All lines from the one containing "Task: Click fifth" to the end of the data below are to be returned exactly, both ends included, with nothing added.
[[ Data, beginning ]]
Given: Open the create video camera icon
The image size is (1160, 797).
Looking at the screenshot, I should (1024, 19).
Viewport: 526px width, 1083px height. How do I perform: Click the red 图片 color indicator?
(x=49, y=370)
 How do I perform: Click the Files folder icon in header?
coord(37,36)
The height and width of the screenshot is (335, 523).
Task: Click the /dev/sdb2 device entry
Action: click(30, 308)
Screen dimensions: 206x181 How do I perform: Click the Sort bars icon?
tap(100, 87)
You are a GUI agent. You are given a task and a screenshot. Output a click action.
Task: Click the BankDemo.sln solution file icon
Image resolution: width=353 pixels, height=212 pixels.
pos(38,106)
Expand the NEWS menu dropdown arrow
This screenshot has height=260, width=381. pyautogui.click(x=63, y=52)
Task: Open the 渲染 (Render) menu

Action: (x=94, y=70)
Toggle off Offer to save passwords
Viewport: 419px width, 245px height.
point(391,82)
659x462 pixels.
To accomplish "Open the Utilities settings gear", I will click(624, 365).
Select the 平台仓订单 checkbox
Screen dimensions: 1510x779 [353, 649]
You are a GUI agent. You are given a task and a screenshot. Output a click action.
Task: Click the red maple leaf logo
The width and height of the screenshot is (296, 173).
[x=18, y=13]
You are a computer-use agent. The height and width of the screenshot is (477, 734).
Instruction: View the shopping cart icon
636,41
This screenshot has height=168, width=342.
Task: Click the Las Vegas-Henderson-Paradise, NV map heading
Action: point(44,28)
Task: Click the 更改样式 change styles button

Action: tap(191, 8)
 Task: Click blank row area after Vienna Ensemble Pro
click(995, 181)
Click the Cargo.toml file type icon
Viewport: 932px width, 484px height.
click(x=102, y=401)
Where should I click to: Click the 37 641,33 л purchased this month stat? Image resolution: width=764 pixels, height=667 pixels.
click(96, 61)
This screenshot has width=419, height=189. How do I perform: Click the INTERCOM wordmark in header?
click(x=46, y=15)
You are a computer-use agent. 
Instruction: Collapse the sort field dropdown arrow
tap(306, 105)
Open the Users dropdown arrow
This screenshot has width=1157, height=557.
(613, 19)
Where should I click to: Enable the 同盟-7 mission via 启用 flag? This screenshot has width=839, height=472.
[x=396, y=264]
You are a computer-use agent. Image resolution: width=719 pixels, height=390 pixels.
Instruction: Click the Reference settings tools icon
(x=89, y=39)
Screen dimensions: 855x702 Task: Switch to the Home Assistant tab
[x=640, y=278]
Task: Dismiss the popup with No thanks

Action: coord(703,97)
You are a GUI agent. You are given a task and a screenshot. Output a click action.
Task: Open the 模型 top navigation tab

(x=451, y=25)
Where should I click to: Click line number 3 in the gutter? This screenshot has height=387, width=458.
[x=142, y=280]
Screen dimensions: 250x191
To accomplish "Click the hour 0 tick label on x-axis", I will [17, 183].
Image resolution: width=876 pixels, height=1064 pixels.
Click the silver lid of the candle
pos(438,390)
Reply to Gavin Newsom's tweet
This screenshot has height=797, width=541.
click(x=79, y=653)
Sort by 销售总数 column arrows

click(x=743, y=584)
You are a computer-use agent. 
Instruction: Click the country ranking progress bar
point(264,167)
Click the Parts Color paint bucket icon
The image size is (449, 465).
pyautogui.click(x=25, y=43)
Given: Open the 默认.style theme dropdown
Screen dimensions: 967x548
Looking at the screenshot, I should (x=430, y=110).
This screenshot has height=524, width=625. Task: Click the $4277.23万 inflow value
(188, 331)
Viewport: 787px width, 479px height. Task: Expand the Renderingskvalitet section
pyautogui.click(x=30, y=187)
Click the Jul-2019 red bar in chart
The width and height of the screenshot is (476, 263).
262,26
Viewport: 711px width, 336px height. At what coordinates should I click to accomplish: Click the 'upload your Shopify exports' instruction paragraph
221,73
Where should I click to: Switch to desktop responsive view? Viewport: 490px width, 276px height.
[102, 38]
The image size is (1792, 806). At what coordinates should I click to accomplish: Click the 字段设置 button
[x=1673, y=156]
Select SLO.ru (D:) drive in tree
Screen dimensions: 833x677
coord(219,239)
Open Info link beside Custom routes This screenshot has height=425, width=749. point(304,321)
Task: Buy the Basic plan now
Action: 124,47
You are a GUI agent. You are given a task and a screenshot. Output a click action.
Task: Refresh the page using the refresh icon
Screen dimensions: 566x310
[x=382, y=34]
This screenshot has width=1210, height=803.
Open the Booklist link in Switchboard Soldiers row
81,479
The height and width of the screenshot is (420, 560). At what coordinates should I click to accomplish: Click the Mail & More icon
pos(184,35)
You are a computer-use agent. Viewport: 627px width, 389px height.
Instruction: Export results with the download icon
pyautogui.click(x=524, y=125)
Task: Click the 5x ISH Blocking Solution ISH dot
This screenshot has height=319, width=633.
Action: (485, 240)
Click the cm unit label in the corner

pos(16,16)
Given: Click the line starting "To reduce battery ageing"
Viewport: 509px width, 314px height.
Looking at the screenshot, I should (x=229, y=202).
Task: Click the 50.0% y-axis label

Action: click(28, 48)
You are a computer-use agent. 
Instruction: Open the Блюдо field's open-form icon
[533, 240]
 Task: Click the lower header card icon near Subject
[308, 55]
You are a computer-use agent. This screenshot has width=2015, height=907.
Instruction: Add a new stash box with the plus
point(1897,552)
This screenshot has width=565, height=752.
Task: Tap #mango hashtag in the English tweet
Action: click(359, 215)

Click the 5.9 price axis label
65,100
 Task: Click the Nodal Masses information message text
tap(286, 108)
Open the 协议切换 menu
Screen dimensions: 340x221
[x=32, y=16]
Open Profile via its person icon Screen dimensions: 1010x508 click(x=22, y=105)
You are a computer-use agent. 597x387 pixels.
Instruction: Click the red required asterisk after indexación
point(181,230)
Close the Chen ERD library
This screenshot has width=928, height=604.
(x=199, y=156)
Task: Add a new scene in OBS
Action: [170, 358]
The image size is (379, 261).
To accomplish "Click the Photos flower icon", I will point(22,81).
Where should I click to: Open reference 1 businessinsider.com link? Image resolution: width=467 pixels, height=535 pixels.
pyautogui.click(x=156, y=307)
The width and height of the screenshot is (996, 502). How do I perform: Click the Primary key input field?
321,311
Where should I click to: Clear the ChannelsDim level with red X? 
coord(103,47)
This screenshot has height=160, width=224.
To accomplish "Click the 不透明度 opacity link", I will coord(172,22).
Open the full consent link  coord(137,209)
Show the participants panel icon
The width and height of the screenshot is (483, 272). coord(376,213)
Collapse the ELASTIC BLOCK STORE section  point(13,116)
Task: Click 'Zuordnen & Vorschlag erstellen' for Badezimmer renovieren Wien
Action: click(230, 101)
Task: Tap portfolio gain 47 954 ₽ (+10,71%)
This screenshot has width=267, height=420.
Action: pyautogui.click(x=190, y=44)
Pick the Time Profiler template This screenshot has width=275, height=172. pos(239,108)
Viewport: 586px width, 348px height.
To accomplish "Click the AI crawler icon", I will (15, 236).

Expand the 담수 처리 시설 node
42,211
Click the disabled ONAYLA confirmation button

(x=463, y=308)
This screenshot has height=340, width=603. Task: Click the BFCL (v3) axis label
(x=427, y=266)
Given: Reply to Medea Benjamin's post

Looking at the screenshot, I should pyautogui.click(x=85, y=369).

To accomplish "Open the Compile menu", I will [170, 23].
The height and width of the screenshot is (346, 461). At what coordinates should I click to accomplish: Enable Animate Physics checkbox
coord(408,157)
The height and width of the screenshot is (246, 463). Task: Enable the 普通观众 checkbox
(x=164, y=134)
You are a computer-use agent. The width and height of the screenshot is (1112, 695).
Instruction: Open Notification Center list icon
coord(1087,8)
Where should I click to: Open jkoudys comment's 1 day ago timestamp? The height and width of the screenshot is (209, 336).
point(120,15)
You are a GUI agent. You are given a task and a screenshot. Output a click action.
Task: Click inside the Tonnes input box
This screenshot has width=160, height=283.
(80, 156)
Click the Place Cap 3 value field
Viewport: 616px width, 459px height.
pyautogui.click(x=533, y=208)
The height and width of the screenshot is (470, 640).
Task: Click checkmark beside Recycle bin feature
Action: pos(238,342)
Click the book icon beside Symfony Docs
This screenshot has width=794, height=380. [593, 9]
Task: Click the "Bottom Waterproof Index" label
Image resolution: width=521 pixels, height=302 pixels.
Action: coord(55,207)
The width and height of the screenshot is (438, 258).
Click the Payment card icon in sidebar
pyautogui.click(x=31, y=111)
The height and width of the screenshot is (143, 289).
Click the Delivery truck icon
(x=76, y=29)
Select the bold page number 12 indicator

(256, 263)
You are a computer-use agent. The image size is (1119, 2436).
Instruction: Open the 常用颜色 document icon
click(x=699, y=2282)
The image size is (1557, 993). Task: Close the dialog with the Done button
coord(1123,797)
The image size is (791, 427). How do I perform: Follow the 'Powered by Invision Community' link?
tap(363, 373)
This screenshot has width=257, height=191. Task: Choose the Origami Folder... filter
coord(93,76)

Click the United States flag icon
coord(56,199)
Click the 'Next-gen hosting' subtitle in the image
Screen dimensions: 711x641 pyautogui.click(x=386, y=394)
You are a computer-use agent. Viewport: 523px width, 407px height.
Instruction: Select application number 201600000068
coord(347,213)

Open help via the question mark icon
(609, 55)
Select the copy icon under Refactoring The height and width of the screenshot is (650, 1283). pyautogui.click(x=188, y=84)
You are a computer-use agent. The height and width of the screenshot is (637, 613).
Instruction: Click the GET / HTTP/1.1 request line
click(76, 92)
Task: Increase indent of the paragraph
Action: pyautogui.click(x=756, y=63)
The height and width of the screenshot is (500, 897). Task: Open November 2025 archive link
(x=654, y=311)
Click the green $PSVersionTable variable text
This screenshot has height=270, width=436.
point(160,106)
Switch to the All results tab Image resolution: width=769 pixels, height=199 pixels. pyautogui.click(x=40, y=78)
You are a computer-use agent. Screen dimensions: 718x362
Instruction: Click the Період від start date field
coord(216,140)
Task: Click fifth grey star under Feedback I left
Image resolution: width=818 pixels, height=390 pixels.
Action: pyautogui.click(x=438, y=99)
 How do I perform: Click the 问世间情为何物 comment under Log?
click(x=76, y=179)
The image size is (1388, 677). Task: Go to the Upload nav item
[[ Data, end ]]
▶ Result for this exercise:
Task: Click fifth grey star under Feedback I left
Image resolution: width=818 pixels, height=390 pixels.
Action: pyautogui.click(x=438, y=99)
 How do I perform: Click the 问世间情为何物 comment under Log?
click(x=76, y=179)
The image size is (1388, 677). Task: Go to the Upload nav item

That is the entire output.